# [PROVIDED RECORDS]
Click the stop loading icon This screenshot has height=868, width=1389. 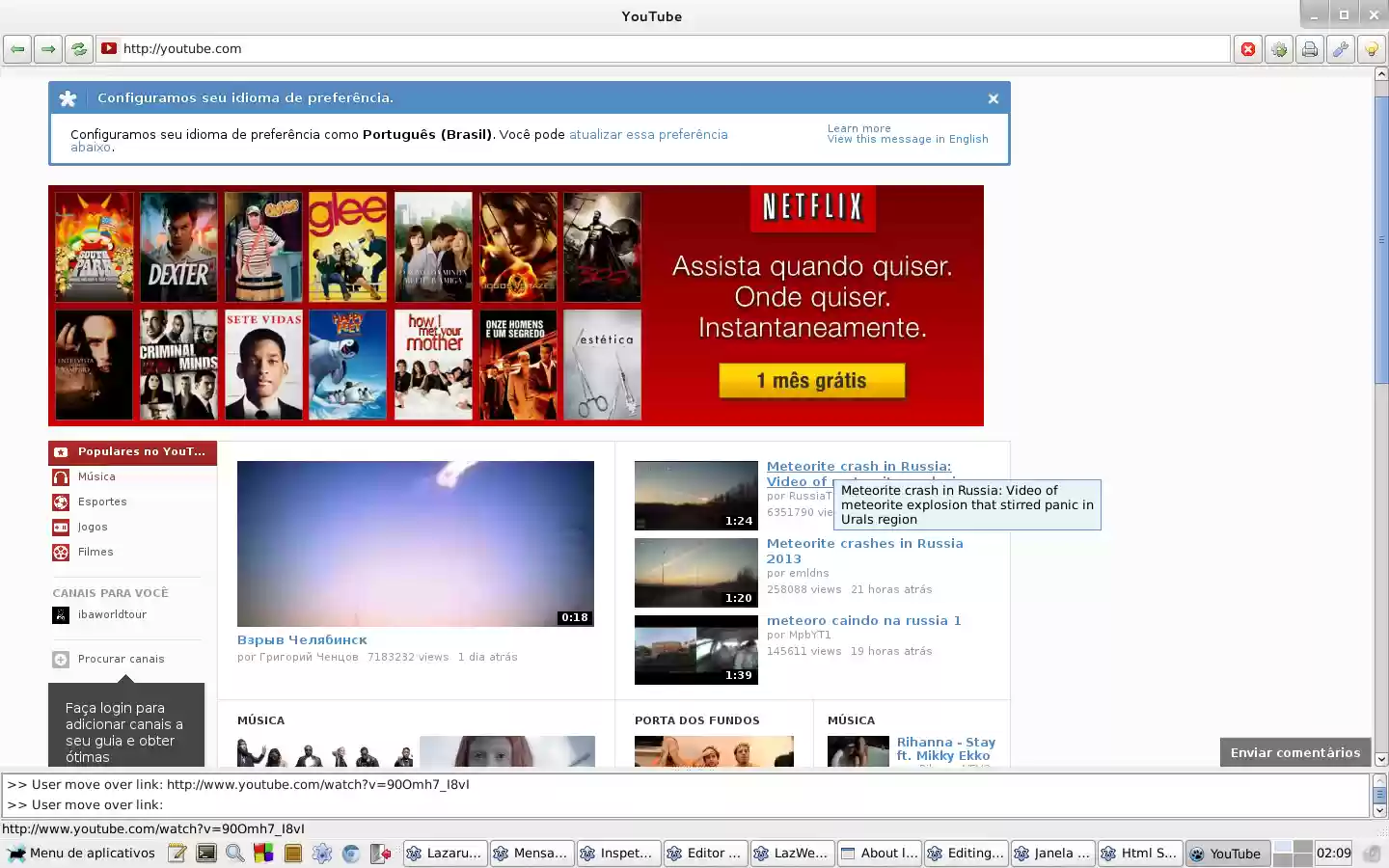click(x=1247, y=48)
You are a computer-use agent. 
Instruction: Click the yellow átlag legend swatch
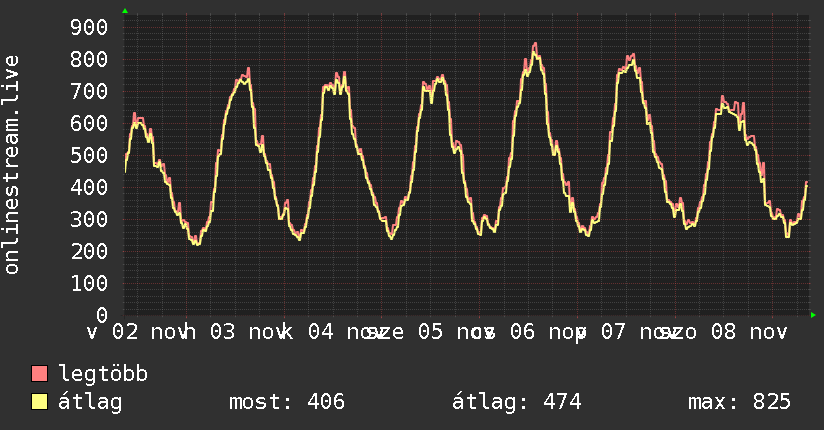40,402
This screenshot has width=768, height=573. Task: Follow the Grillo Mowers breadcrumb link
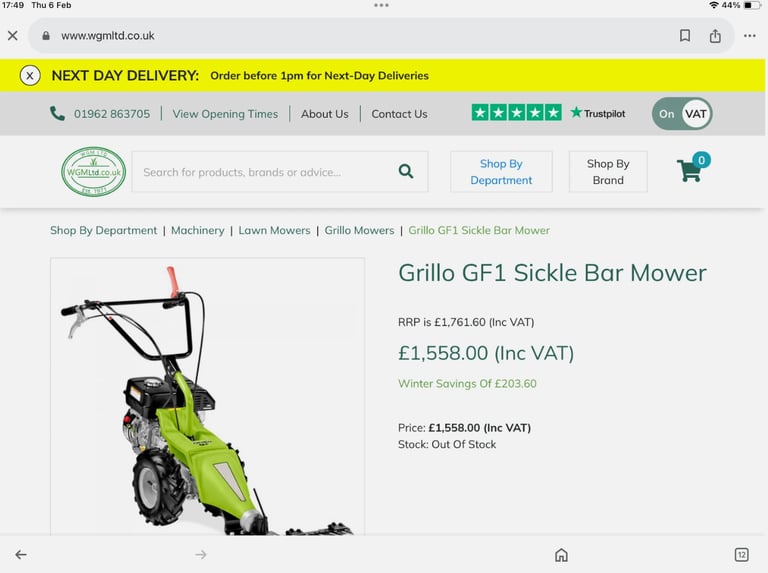pyautogui.click(x=360, y=230)
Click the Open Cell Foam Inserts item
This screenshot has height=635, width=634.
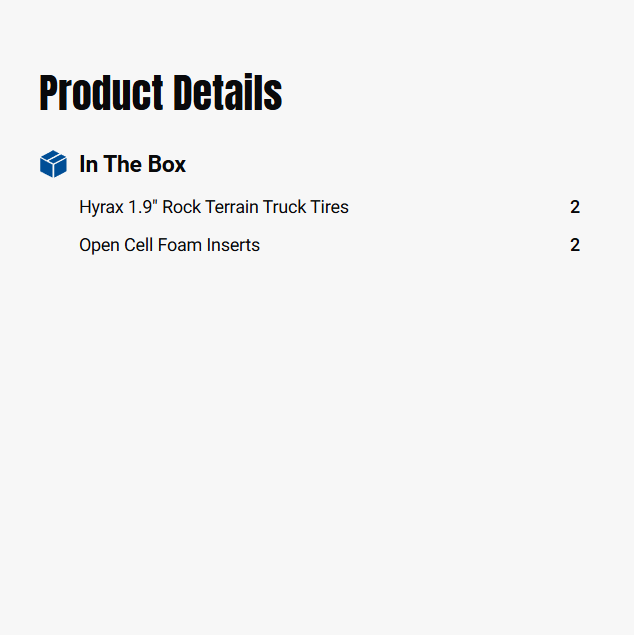click(x=169, y=245)
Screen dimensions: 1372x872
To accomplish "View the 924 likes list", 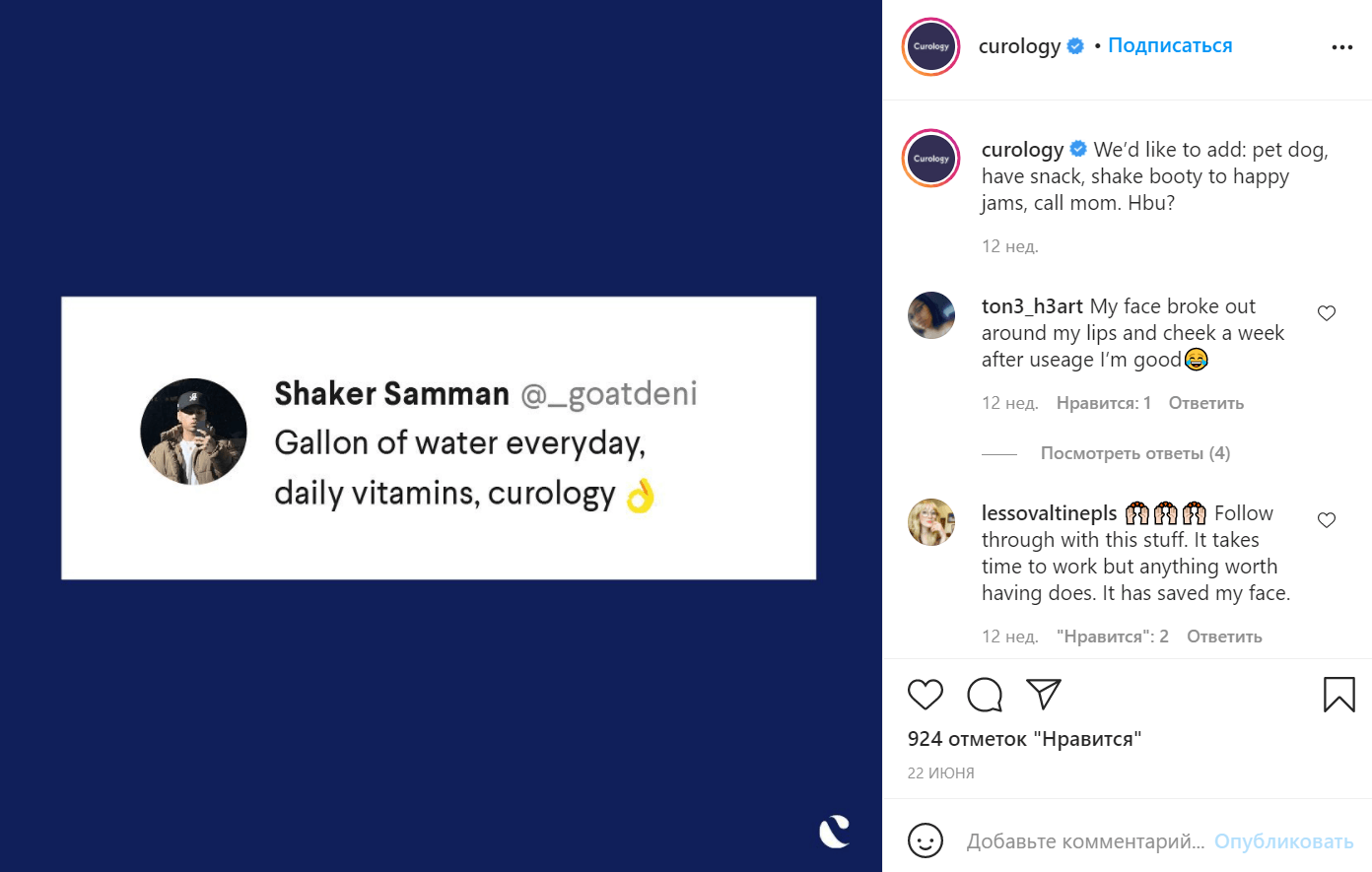I will click(1024, 739).
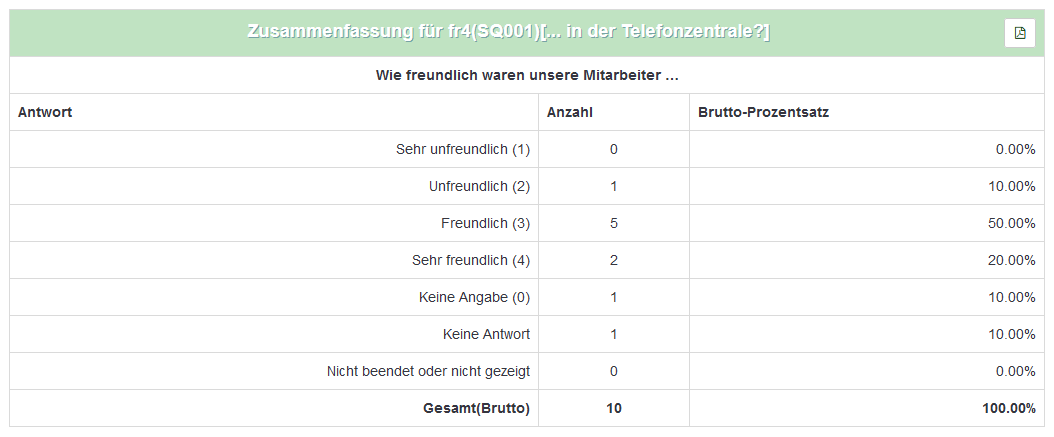Click 'Nicht beendet oder nicht gezeigt' label
This screenshot has width=1054, height=437.
click(428, 371)
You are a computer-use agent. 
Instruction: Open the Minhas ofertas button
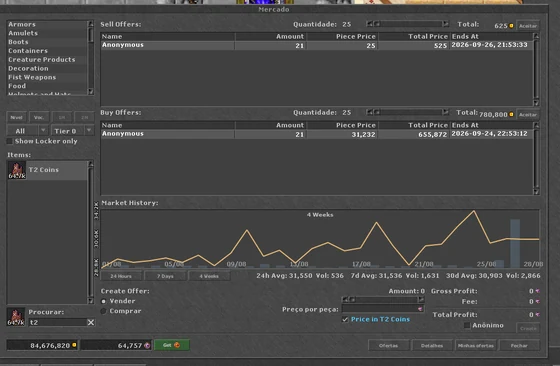coord(476,345)

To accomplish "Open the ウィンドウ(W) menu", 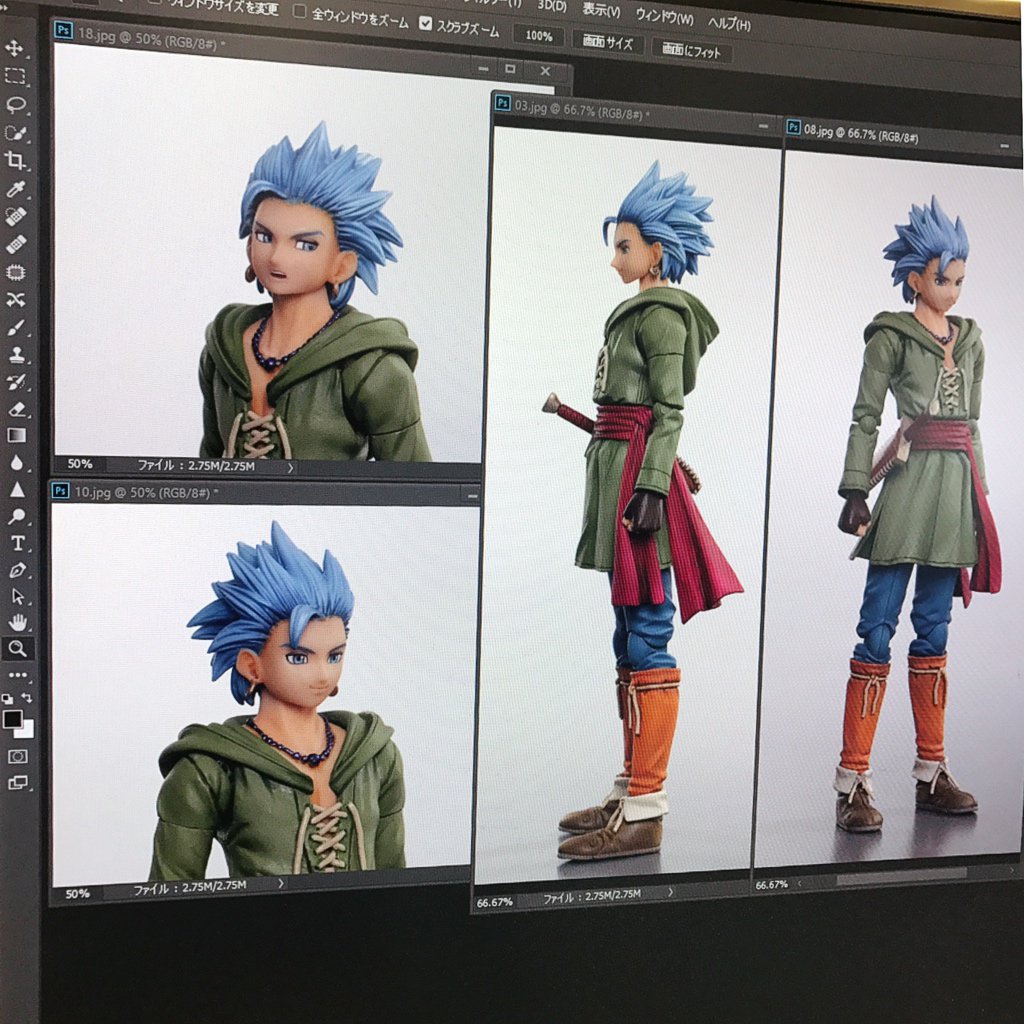I will pyautogui.click(x=664, y=17).
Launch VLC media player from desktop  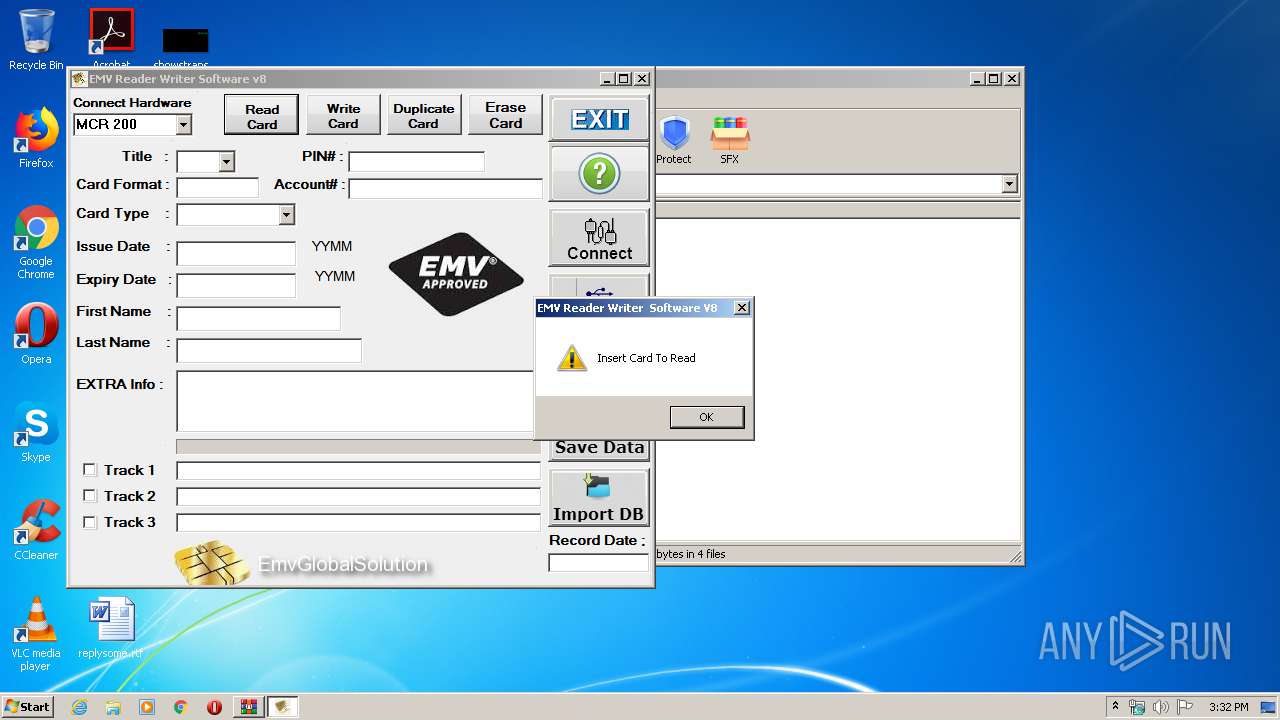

# [TASK INSTRUCTIONS]
Using the data above, return the lines from the one holding "This screenshot has width=768, height=573." through the one holding "Screen dimensions: 1372x872" exactly, but not the pictures.

# [OUTPUT]
This screenshot has width=768, height=573. Task: Follow the Grillo Mowers breadcrumb link
pyautogui.click(x=360, y=230)
Click the Open Cell Foam Inserts item
This screenshot has height=635, width=634.
click(x=169, y=245)
Screen dimensions: 1372x872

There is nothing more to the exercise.